According to the latest financial results for Roofoods LTD it had revenue of £120 million in 2016, up from £18 million in 2015. It’s cost of sales was £127 million and administrative expenses where £142 million. It lost £129 million on revenue of £128 million. This would be the reason behind the raising September 2017. The loss in 2015 was £30 million.
Deliveroo – The Clear and Present Danger for Restaurants

Deliveroo is aiming to start cooking it’s own food in direct competition with it’s Restaurant ‘partners’
What we have previously thought would be the endgame for the delivery aggregators appears to be coming to pass, with the evolution of dark kitchens to Deliveroo preparing their own food. Deliveroo, Delivery Hero, UberEats and GrubHub are probably planning to ride out the issues over minimum wages and entitlements for riders until self driving vehicles mean that they can get rider of the riders and make delivery profitable for them.
Just Eat and Menulog are morphing to provide delivery in an attempt to compete with Delivery Hero, Grub Hub, Delivery Hero and UberEats, which have been eating into Just Eats traditional customers.

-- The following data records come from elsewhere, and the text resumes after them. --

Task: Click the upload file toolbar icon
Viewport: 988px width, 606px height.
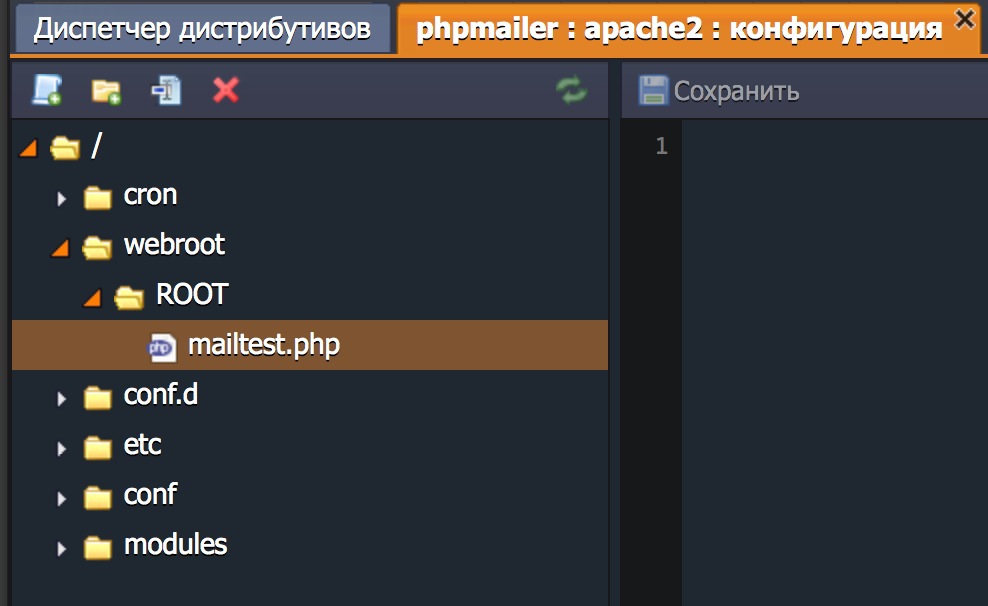Action: click(166, 91)
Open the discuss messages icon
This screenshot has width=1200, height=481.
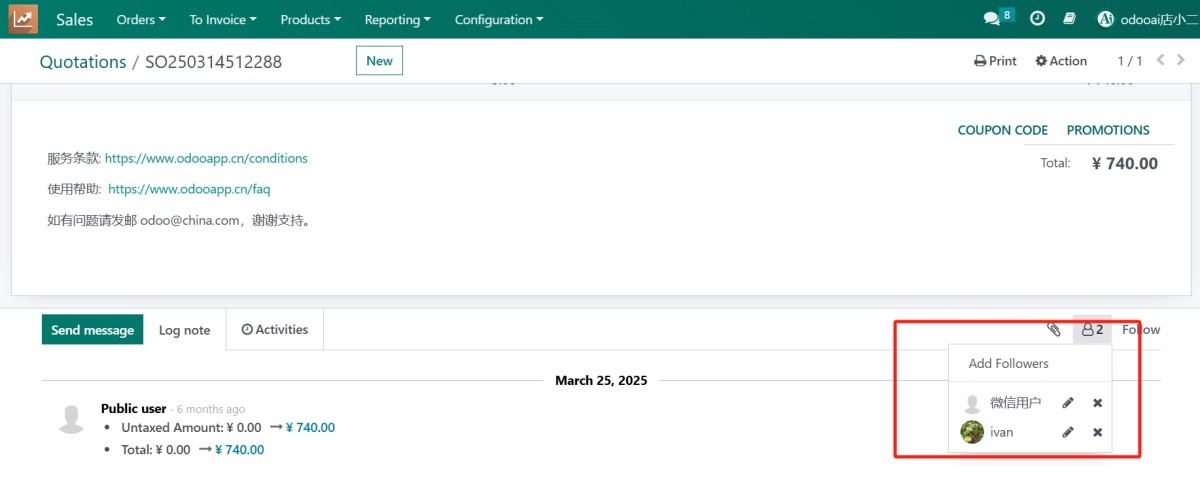pyautogui.click(x=991, y=19)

With Deliveroo planning to cook their own food, we believe that GrubHub and UberEats cannot be far behind. In a notoriously unprofitable segment, any opportunity to increase margins will be seized upon by all competitors.
What should Restaurants do?
- Look closely to the profitability of the contracts with Deliveroo and other delivery aggregators and online ordering companies.
- Develop your brand.
- Build your customer database.
- Be unique.
- Use our Free Restaurant OnLine Ordering system. Yes it is free, no monthly or per order charges and it feeds into a CRM system. We have customers saving thousands per month by using FROLO.
We believe that the concept will appeal to the lower end of the market. It is like McDonald’s offering to deliver food, which they always do. Whilst anyone can eat McDonald’s, (they have huge supply chain economies of scale), not everyone wants to eat McDonald’s. Deliveroo will have the advantage of selling a wider variety of cuisines, but apart from that, automated delivery will be ubiquitous, potentially with drones or self driving vehicles providing restaurants with their own delivery means.
There will always be a market for crappy food that is really cheap, there will also be a market for new food, great food, exotic food, tasty food, food that is healthy, is vegan, that is gluten free, food that excites and food that inspires. This is what Restaurants do, this is what a chef does. Deliveroo cooking and delivering their cheap food will attract the bottom end of the market, but there will still be a place for great restaurants.
Strong restaurants, especially the small family owned restaurants, are increasingly looking to Restaurant Disintermediation to take back their brands and their customer relationships.
Restaurant Delivery is not new, it has been around since the 70’s. What is new is the ability for companies like Deliveroo and Foodora to compete against restaurants by paying below the minimum wage as a part of the Gig economy.
Deliveroo has been asked for comment on the details of the article posted in Eater, but did not respond.